Spectroscopic and electron paramagnetic resonance behavior of trinuclear metallic clusters encapsulated in [Mn+3(H2O)x(BiW9O33)2](18−3n)− heteropolyanion (Mn+ = (VO)II, x = 0 and Mn+ = CrIII, MnII, FeIII, CoII, NiII, CuII, x = 3)

Abstract

A new series of sodium/potassium salts of sandwich-type [Mⁿ⁺₃(H₂O)_x(BiW₉O₃₃)₂]^{(18 − 3n)−} heteropolyanions (Mⁿ⁺  = (VO)^II, x  = 0 (1) and Mⁿ⁺  = Cr^III (2), Mn^II (3), Fe^III (4), Co^II (5), Ni^II (6), Cu^II (7), x  = 3) were synthesized and characterized by means of elemental analyses, thermogravimetry, FT-IR, UV-VIS, EPR and HF-EPR spectroscopy. FT-IR data are proof of the heteropolyanion frame formation and indicate the co-ordination of each transition metal at two corner-shared octahedra from the trivacant Keggin fragments. The low shift of the ν_asym(Bi–O_a) band in the spectra of the Cu^II and Fe^III compounds relative to the ligand spectrum suggests a sterically-inert s² lone pair on each Bi^III ion.

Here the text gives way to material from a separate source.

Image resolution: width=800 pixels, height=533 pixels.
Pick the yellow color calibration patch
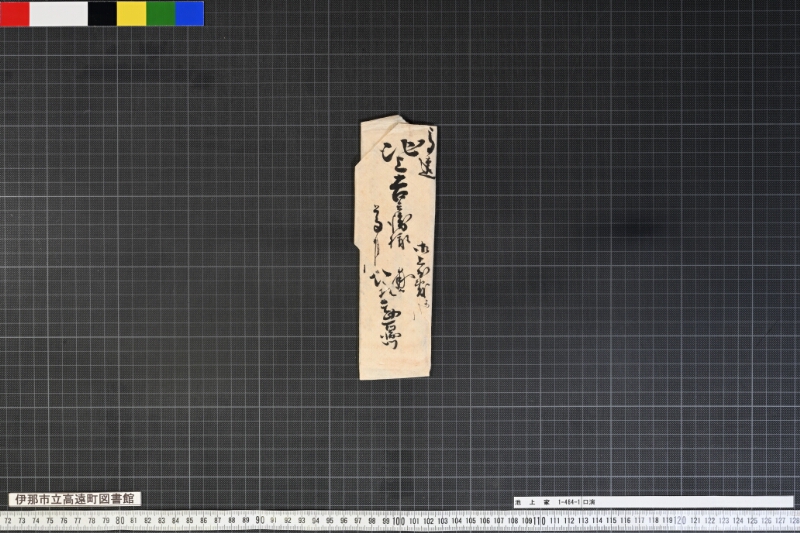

The charge transfer band p_π(O_t)→d_π*(W) at 193.6 nm is not affected by the co-ordination of the metals, but the p_π(O_c,e)→d_π*(W) band shifts towards higher energies for Cr^III and Fe^III complexes or lower energies for the other complexes. d–d transitions obtained in the VIS spectra of the complexes have been interpreted in terms of five-co-ordination of every transition metal and a distorted square-pyramidal local symmetry. EPR and HF-EPR data show the presence of small antiferromagnetic interactions in the spin frustrated trinuclear metallic clusters (J  =   −4.116 cm⁻¹ for the Cr^III complex, J  =   −2.074 cm⁻¹ for the Mn^II complex). Two species with different degrees of rhombical distortion have been identified in the case of the Fe^III (D₁  = 1.5 cm⁻¹, E₁  = 0.12 cm⁻¹ and D₂  = 1.5 cm⁻¹, E₂  = 0.5 cm⁻¹) and Co^II (g_x1  = 5.021, g_y1  = 3.561, g_z1  = 2.401 and g_x2  = 5.776, g_y2  = 3.813, g_z2  = 2.850) samples.